Imaging Cu 2+ binding to charged phospholipid membranes by high-throughput second harmonic wide-field microscopy.

The interaction of divalent copper ions (Cu 2+ ) with cell membranes is crucial for a variety of physiological processes of cells, such as hormone synthesis and cellular energy production. These interactions would not be possible without membrane hydration. However, the role of water has not received a lot of attention in membrane studies. Here, we use high-throughput wide-field second harmonic (SH) microscopy to study the interaction between Cu 2+ and hydrated freestanding Montal-Müller lipid membranes. The symmetric lipid membranes are composed of 1,2-diphytanoyl-sn-glycero-3-phosphocholine and either 1,2-diphytanoyl-sn-glycero-3-phosphate or 1,2-diphytanoyl-sn-glycero-3-phospho L-serine and are brought into contact with divalent Cu 2+ , which are added to one leaflet while maintaining the ionic strength balance.
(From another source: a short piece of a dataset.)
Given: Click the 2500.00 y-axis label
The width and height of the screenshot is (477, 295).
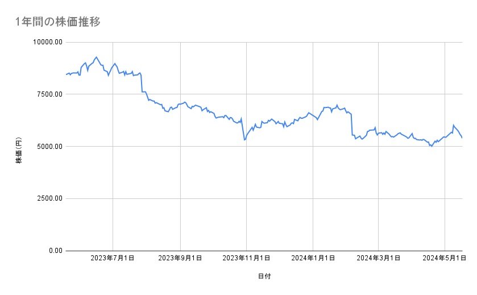Looking at the screenshot, I should tap(49, 198).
We observe transient domains of high SH intensity. In these areas, Cu 2+ ions bind to the charged head groups, leading to charge neutralization on one side of the membrane. This exposes the ordered water at the non-interacting side of the membrane interface, which can be used to compute the interfacial membrane potential difference. We find that the domains of lipids with phosphatidic acid head groups display a higher interfacial membrane potential than those with phosphatidylserine head groups, which converts into higher dynamic electrostatic free energies and binding constants.